* _Supplied passage_:
Studio album by Pieces of a Dream
- Released: 1982
- Recorded: 1982
- Studio: Sigma Sound, Philadelphia, Pennsylvania
- Genre: Jazz
- Label: Elektra
- Producer: Grover Washington, Jr.

Pieces of a Dream chronology
| Pieces of a Dream (1981) | We Are One (1982) | Imagine This (1983) |

= We Are One (Pieces of a Dream album) =

We Are One is the second album by the jazz ensemble Pieces of a Dream, issued in 1982 on Elektra Records. The album reached No. 22 on the Billboard Top R&B Albums chart.

Professional ratings
Review scores
| Source | Rating |
| AllMusic | Star |

==Track listing==

| No. | Title | Writer(s) | Length |
|---|---|---|---|
| 1. | "Don't Be Sad" | Cedric A. Napoleon, Curtis Harmon, James Keith Lloyd | 4:35 |
| 2. | "Please Don't Do This to Me" | Cynthia Biggs, Dexter Wansel | 3:29 |
| 3. | "For Ramsey" | Cedric A. Napoleon, Curtis Harmon, James Keith Lloyd | 3:58 |
| 4. | "You Know I Want You" | Barbara Walker, Cedric A. Napoleon, Curtis Harmon, James Keith Lloyd | 4:28 |
| 5. | "Mt. Airy Groove" | Cedric A. Napoleon, Curtis Harmon, James Keith Lloyd | 3:29 |
| 6. | "We Are One" | Cedric A. Napoleon, Curtis Harmon, James Keith Lloyd | 4:53 |
| 7. | "When You Are Here With Me" | Grover Washington, Jr. | 4:37 |
| 8. | "Pop Rock" | Cedric A. Napoleon, Curtis Harmon, James Keith Lloyd | 5:06 |
| 9. | "Yo Frat" | Cedric A. Napoleon, Curtis Harmon, James Keith Lloyd | 4:48 |

==Singles==
The track, "Mt. Airy Groove", reached No. 33 on the Billboard Hot R&B Singles chart. It was covered by the rap group Leaders of the New School on the album Rubáiyát: Elektra's 40th Anniversary.

* _Material supplied_:
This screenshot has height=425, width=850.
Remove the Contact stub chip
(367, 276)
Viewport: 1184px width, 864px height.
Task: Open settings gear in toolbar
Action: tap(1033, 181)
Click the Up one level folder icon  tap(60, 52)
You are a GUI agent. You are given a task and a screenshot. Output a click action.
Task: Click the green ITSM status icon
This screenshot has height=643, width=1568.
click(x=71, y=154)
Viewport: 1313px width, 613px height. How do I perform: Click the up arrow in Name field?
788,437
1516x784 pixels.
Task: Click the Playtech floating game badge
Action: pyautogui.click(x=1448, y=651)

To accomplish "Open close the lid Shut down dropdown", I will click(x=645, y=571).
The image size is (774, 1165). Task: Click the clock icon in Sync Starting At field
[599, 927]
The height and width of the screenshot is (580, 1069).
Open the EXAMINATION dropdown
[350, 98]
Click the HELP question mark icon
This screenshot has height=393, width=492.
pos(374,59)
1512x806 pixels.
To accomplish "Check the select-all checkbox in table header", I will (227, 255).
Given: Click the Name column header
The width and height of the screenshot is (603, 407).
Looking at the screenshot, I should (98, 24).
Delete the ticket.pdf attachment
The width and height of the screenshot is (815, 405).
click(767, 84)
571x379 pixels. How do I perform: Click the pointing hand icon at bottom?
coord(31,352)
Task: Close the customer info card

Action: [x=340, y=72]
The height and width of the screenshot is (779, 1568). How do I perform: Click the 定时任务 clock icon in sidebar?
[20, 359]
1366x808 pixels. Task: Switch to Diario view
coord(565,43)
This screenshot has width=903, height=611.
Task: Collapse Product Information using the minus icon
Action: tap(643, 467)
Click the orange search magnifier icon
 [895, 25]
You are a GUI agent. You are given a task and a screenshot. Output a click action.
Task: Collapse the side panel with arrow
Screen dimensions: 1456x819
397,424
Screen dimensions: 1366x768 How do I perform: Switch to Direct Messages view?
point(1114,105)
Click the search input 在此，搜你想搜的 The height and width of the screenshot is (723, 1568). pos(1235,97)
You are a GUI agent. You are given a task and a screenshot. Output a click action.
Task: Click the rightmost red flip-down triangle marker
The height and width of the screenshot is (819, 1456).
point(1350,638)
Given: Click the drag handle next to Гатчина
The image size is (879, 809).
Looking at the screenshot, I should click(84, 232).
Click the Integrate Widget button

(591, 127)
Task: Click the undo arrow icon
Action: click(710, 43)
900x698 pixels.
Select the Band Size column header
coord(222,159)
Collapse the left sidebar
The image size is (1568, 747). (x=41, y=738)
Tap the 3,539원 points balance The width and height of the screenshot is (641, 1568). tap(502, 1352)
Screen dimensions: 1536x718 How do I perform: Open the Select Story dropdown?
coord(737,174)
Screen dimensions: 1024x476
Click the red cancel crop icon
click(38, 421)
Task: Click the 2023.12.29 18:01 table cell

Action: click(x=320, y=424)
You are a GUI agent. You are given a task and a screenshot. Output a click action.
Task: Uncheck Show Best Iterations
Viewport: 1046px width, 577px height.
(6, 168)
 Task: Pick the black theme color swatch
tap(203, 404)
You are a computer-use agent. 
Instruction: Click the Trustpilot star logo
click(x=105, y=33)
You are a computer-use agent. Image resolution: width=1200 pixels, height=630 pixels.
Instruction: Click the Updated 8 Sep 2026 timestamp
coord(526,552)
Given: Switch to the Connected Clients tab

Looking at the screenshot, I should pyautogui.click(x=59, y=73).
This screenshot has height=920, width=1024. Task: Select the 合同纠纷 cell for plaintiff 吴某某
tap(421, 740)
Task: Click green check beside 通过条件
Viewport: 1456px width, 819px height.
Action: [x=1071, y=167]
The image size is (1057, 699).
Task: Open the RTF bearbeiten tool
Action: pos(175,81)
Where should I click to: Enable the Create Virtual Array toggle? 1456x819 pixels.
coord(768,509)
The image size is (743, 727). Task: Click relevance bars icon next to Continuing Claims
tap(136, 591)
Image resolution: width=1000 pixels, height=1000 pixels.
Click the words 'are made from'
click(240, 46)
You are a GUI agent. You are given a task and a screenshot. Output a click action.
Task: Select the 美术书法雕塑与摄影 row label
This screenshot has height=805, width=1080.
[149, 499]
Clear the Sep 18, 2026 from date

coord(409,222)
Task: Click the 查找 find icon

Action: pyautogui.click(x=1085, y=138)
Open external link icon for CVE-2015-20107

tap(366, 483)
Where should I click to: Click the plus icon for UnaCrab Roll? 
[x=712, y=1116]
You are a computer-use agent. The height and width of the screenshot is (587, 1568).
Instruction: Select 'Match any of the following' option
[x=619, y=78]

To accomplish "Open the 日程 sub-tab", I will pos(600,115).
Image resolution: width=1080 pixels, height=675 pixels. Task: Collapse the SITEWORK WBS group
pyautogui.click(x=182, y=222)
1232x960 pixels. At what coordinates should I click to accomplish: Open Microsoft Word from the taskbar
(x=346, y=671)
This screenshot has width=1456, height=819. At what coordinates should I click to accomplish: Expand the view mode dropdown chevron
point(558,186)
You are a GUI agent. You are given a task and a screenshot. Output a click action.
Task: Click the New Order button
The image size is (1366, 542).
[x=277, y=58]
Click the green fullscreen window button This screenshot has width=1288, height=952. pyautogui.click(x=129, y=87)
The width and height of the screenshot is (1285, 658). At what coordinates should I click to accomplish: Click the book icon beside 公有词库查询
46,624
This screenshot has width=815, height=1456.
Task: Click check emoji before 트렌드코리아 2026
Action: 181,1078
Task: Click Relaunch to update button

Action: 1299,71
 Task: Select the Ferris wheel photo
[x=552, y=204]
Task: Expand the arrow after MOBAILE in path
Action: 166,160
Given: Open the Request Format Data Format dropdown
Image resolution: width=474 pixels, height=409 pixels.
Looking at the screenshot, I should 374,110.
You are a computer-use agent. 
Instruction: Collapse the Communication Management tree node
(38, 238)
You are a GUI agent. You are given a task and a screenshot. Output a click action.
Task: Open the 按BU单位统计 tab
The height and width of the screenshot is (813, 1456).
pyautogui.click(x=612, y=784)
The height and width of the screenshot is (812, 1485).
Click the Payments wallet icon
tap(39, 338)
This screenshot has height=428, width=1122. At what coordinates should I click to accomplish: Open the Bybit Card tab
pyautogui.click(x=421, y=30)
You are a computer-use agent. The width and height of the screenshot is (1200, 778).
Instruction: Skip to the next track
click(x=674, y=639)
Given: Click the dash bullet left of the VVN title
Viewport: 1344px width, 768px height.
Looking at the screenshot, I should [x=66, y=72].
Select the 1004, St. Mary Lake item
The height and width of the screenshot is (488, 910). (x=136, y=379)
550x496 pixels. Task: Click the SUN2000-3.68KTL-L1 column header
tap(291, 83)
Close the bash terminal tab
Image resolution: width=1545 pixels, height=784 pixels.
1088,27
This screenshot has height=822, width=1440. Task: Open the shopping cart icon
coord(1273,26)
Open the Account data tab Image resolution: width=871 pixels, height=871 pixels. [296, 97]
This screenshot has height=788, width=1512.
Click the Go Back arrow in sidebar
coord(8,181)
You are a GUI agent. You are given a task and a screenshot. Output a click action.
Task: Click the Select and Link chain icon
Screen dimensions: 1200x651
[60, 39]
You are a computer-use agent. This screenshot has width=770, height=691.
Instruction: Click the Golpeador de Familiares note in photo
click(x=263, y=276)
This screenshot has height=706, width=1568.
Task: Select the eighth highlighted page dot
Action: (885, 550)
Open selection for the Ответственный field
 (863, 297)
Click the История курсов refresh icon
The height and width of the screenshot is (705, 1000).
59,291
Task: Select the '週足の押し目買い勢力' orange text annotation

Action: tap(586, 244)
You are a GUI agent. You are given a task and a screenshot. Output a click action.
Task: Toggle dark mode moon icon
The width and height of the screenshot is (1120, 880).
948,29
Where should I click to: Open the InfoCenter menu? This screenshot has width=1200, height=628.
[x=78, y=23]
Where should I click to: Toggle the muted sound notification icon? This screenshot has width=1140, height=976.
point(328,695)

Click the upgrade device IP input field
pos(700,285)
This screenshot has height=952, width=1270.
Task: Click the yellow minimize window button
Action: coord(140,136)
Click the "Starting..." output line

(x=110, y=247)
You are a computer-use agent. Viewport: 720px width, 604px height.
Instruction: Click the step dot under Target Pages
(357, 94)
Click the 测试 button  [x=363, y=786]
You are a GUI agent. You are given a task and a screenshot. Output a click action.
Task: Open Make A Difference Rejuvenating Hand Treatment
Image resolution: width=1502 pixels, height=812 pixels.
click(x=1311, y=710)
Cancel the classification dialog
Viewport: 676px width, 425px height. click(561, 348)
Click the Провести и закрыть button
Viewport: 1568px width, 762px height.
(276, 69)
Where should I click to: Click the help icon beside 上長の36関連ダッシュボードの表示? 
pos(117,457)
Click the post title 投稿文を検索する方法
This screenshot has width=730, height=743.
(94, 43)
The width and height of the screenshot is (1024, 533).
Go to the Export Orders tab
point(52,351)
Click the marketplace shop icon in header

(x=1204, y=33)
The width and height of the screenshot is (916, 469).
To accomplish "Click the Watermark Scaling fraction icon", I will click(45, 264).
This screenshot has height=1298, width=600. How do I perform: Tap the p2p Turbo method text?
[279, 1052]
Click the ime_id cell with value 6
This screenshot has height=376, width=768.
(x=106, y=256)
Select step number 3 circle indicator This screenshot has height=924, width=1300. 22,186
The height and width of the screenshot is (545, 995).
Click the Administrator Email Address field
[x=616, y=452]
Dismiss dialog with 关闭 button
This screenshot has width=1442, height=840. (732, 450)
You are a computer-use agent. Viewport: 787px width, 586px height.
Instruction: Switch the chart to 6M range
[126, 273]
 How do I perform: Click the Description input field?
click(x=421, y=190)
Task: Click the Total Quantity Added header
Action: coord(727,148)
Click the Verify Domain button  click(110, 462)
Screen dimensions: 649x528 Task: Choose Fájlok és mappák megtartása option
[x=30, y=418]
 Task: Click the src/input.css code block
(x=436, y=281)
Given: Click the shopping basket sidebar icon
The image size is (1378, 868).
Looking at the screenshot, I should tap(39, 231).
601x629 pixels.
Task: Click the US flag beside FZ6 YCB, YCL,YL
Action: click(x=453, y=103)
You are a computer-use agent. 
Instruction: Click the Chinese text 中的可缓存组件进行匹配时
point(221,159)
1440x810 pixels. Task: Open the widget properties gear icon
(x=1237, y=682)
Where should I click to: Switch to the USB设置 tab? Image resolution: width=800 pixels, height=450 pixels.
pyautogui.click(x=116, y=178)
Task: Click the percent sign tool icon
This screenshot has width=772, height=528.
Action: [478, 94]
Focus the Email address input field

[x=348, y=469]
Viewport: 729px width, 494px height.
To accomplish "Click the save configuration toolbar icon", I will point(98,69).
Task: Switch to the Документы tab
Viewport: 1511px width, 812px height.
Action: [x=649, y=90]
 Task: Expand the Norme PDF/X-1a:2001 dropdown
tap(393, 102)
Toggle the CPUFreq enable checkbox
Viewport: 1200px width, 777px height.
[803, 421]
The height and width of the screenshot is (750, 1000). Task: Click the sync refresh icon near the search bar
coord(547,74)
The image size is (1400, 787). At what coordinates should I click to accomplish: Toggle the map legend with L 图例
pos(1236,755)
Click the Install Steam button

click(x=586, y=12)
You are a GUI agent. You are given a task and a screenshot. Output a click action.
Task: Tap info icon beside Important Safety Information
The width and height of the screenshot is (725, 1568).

* _Required work_:
(a) Do these statements agree with the We Are One article? Answer yes or no for each, and quote the deciding words.
(i) The album was recorded at Sigma Sound in Philadelphia.
(ii) The album reached No. 22 on the Billboard Hot R&B Singles chart.
(iii) "Mt. Airy Groove" was covered by Leaders of the New School.
(b) Copy word for word the stretch of the We Are One article from "Pieces of a Dream chronology" through "R&B Albums chart.".
Work from the We Are One article alone, not the listing.

* _Solved tasks_:
(a)
(i) Yes: "Studio: Sigma Sound, Philadelphia, Pennsylvania"
(ii) No: "The album reached No. 22 on the Billboard Top R&B Albums chart."
(iii) Yes: "It was covered by the rap group Leaders of the New School"

(b)
Pieces of a Dream chronology
| Pieces of a Dream (1981) | We Are One (1982) | Imagine This (1983) |

= We Are One (Pieces of a Dream album) =

We Are One is the second album by the jazz ensemble Pieces of a Dream, issued in 1982 on Elektra Records. The album reached No. 22 on the Billboard Top R&B Albums chart.